Text extract:

Wave 3 (continued): API Foundation

  • 8. FastAPI Application Structure

    What to do:

    • Create FastAPI app instance in main.py
    • Configure exception handlers for custom errors
    • Set up structured JSON logging
    • Add CORS middleware (for local development)
    • Configure app metadata (title, version, description)

    Must NOT do:

    • Do NOT add authentication middleware
    • Do NOT add rate limiting

    Recommended Agent Profile:

    • Category: quick
      • Reason: Standard FastAPI setup
    • Skills: []
      • Standard FastAPI patterns

    Parallelization:

    • Can Run In Parallel: YES
    • Parallel Group: Wave 3 (with Tasks 7, 9)
    • Blocks: Tasks 9, 10, 11
    • Blocked By: Task 3

    References:

    Acceptance Criteria:

    Agent-Executed QA Scenarios:

    Scenario: FastAPI app starts
      Tool: Bash
      Steps:
        1. timeout 5 uvicorn src.main:app --port 5001 &
        2. sleep 2
        3. curl -s http://localhost:5001/openapi.json | head -c 100
        4. Assert: Output contains "openapi"
        5. kill %1
      Expected Result: OpenAPI schema accessible
      Evidence: curl output captured
    

    Commit: YES

    • Message: feat(api): create FastAPI application structure with error handling
    • Files: src/main.py
    • Pre-commit: python -c "from src.main import app; print(app.title)"

  • 9. Health Endpoint Implementation

    What to do:

    • Implement GET /health endpoint
    • Return version from pyproject.toml
    • Return simple health status

    Must NOT do:

    • Do NOT add complex health checks (no dependencies to check)

    Recommended Agent Profile:

    • Category: quick
      • Reason: Simple endpoint
    • Skills: []

    Parallelization:

    • Can Run In Parallel: YES
    • Parallel Group: Wave 3 (with Tasks 7, 8)
    • Blocks: Tasks 10, 11
    • Blocked By: Task 8

    References:

    • User Spec: Health endpoint response format

    Acceptance Criteria:

    Agent-Executed QA Scenarios:

    Scenario: Health endpoint returns correct format
      Tool: Bash
      Steps:
        1. uvicorn src.main:app --port 5002 &
        2. sleep 2
        3. curl -s http://localhost:5002/health
        4. Assert: Response contains {"status": "healthy", "version": "1.0.0"}
        5. kill %1
      Expected Result: Health check passes
      Evidence: curl output captured
    

    Commit: YES (groups with Task 8)

    • Message: feat(api): add health endpoint
    • Files: src/main.py

Wave 4: API Endpoints

  • 10. Extract Endpoint Implementation (TDD)

    What to do:

    • Write integration tests for /extract endpoint
    • Implement POST /extract endpoint
    • Accept base64-encoded PDF in JSON body
    • Use extractor module for extraction
    • Return structured ExtractResponse

    Must NOT do:

    • Do NOT accept multipart file uploads (JSON only per spec)

Collected material:

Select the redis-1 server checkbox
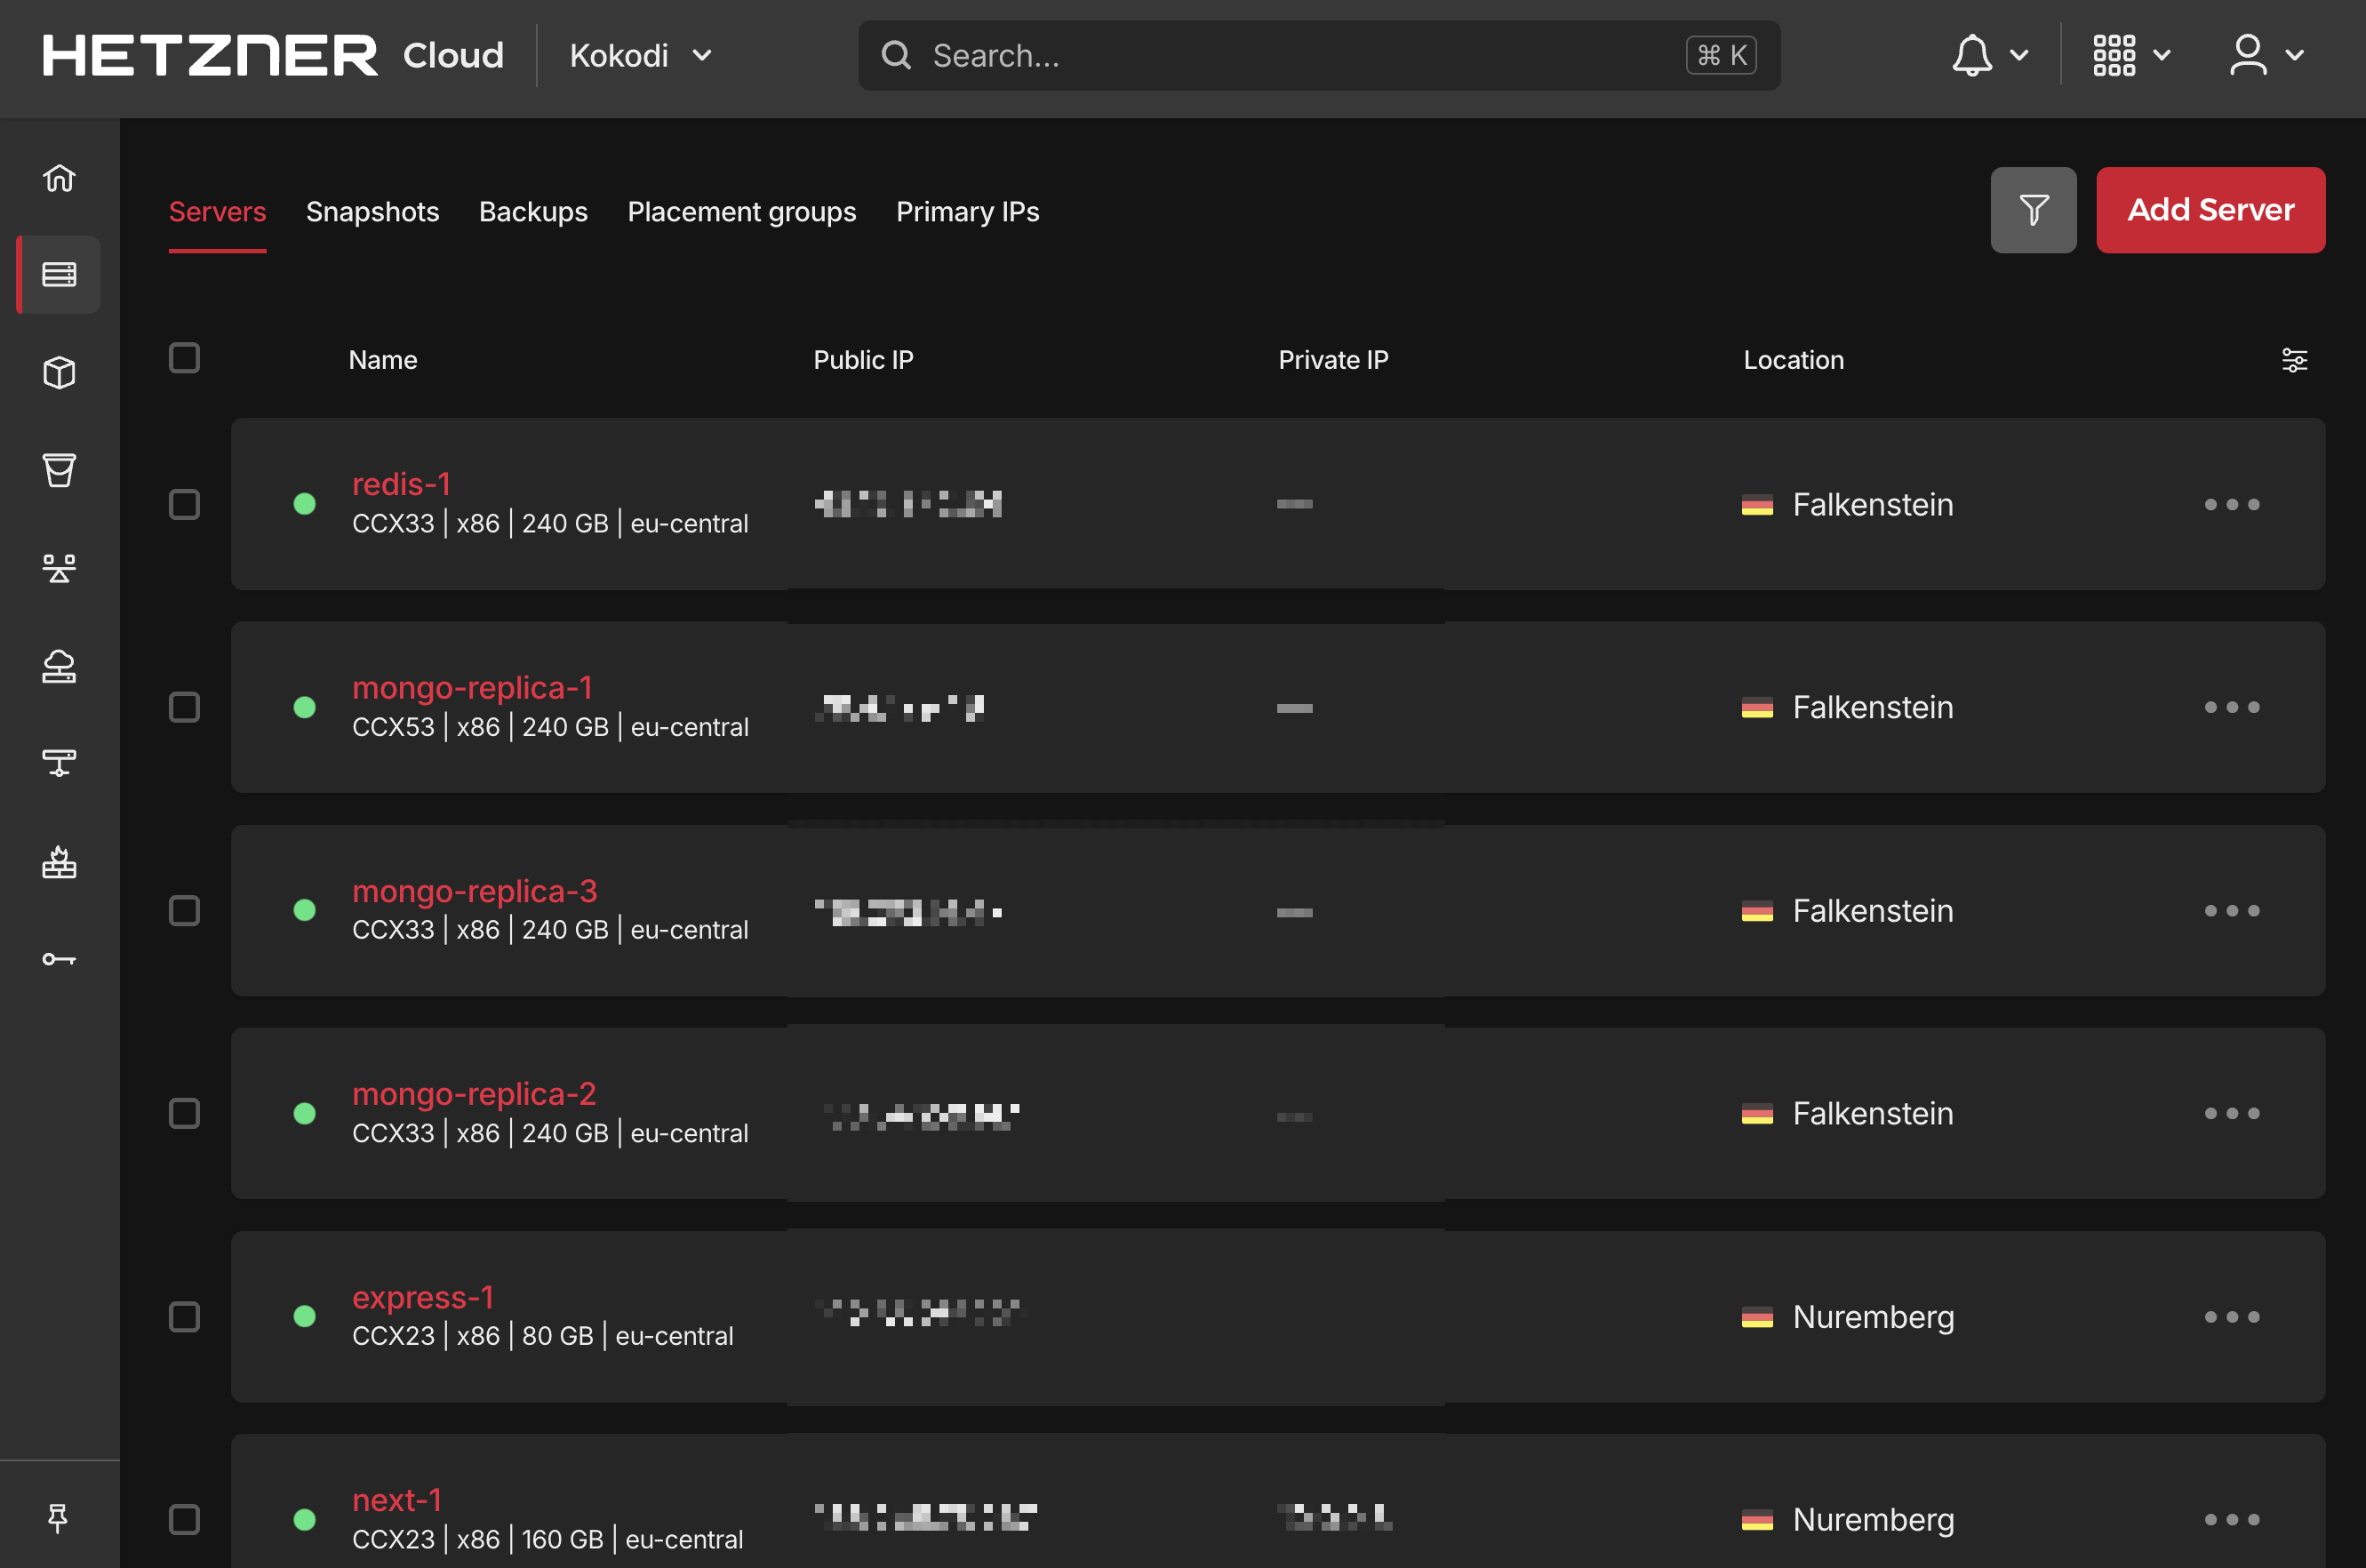This screenshot has width=2366, height=1568. (x=184, y=504)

Exercise description:
Could you write out the part of the API plan starting at "Commit: YES (groups" and ending at "Endpoint Implementation (TDD)"? The data comes from a separate source.

Exercise response:
Commit: YES (groups with Task 8)

    • Message: feat(api): add health endpoint
    • Files: src/main.py

Wave 4: API Endpoints

  • 10. Extract Endpoint Implementation (TDD)